--- Start of DATA LINES ---

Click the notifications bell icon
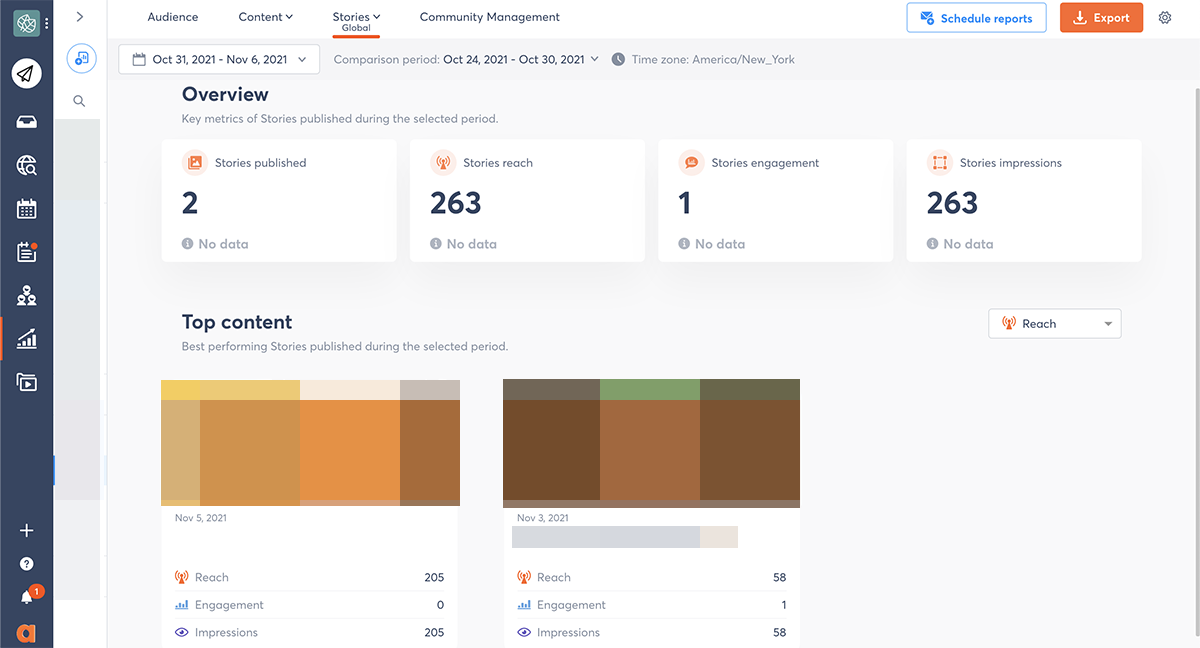This screenshot has width=1200, height=648. (x=27, y=597)
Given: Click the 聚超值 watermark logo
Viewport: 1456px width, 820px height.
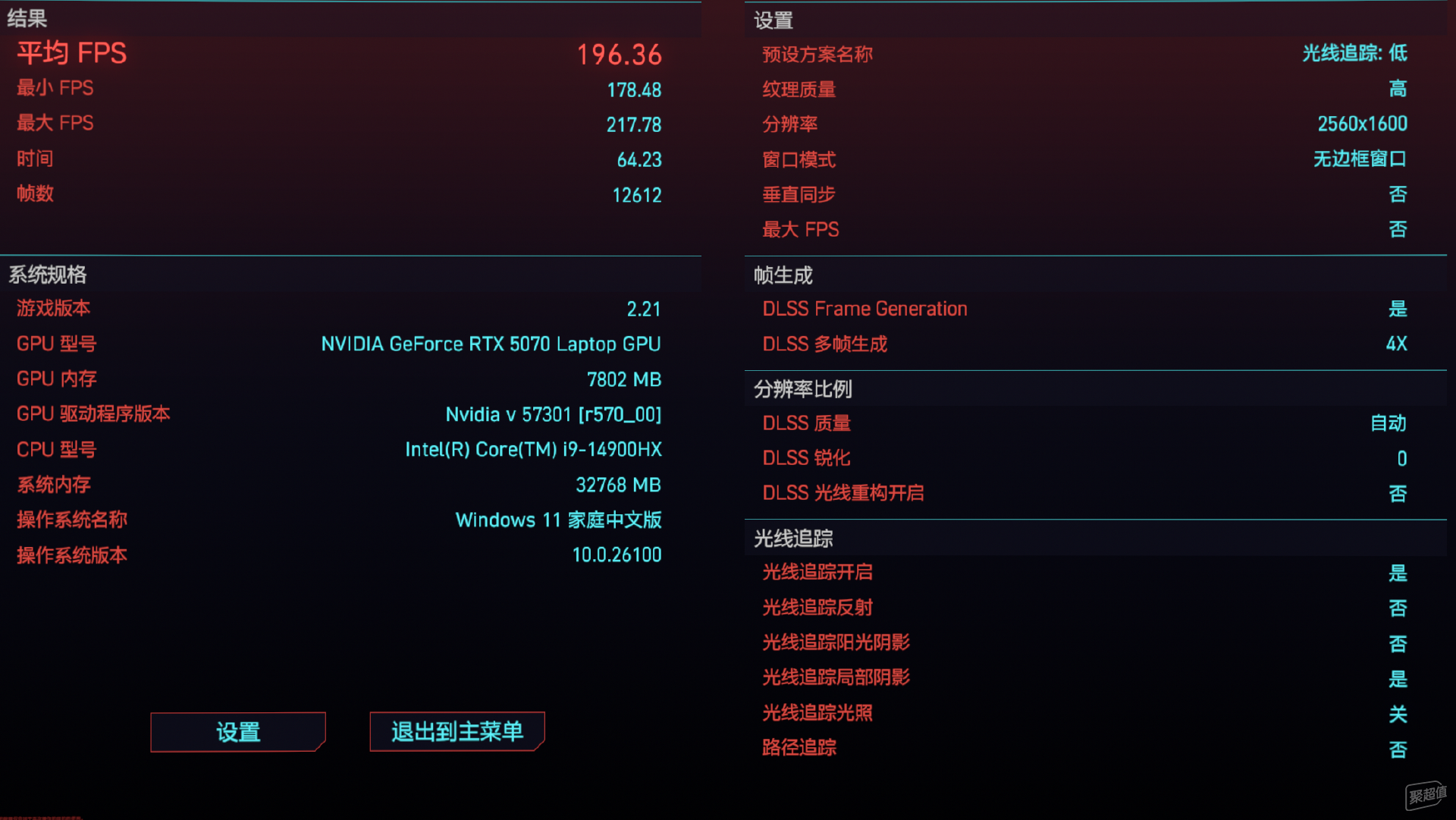Looking at the screenshot, I should pyautogui.click(x=1426, y=796).
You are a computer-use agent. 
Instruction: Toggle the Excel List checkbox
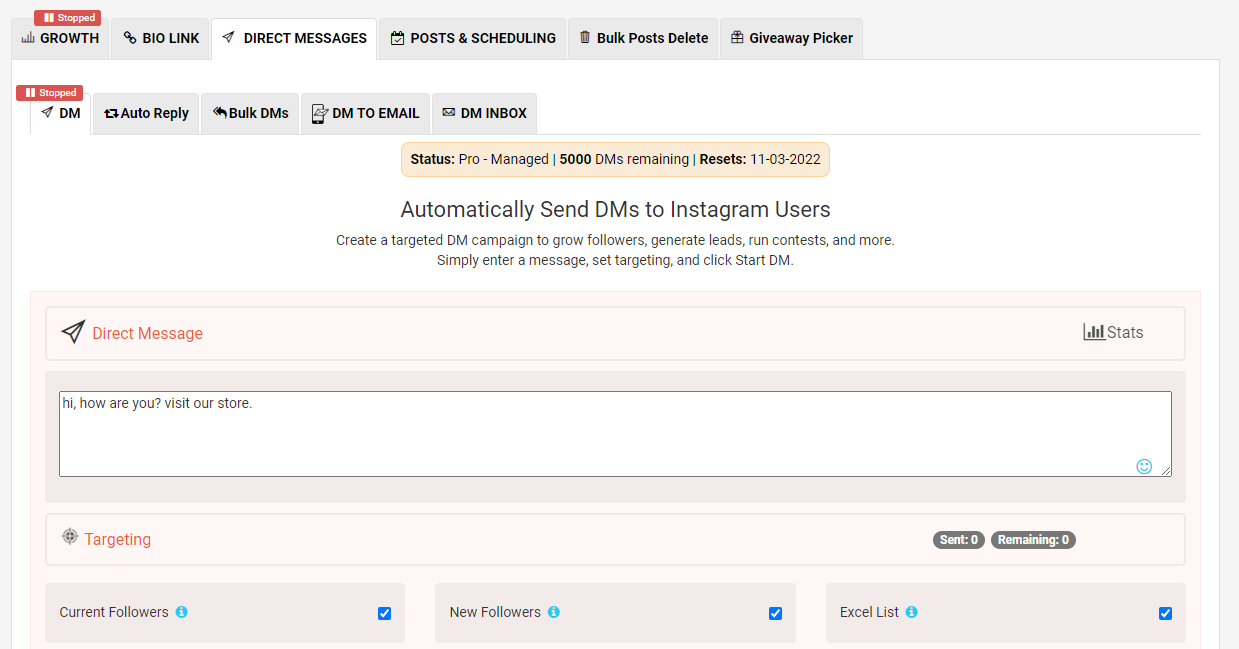tap(1165, 613)
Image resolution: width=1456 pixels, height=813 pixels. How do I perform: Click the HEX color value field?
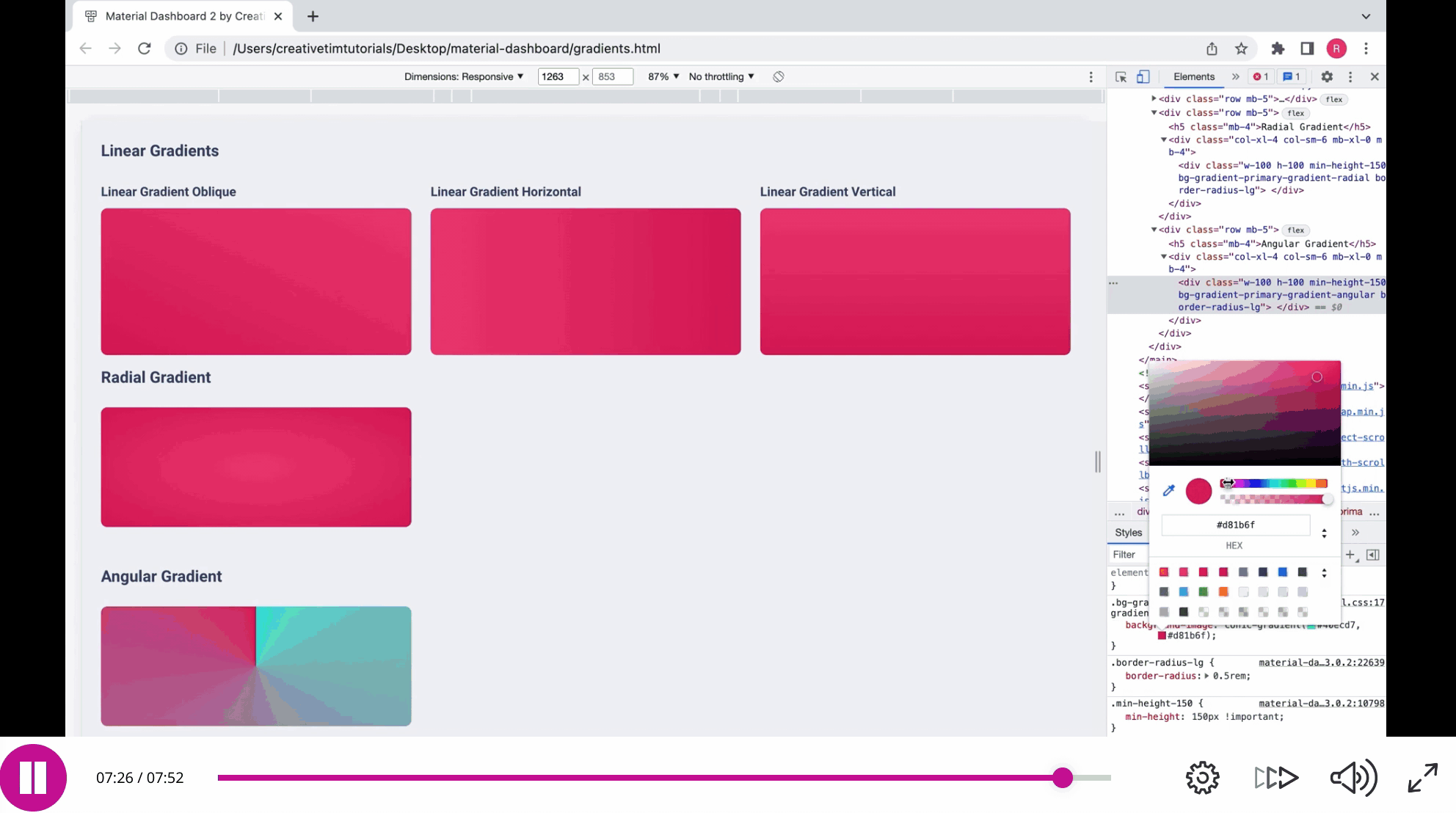1235,525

--- End of DATA LINES ---

## [TASK REQUIREMENTS]
Reproduce the lines above word for word, omitting the pictures from your answer.

## [REPLY TO THE EXERCISE]
Click the notifications bell icon
This screenshot has width=1200, height=648. (x=27, y=597)
Given: Click the 聚超值 watermark logo
Viewport: 1456px width, 820px height.
Looking at the screenshot, I should pyautogui.click(x=1426, y=796).
You are a computer-use agent. 
Instruction: Toggle the Excel List checkbox
tap(1165, 613)
Image resolution: width=1456 pixels, height=813 pixels. How do I perform: Click the HEX color value field?
1235,525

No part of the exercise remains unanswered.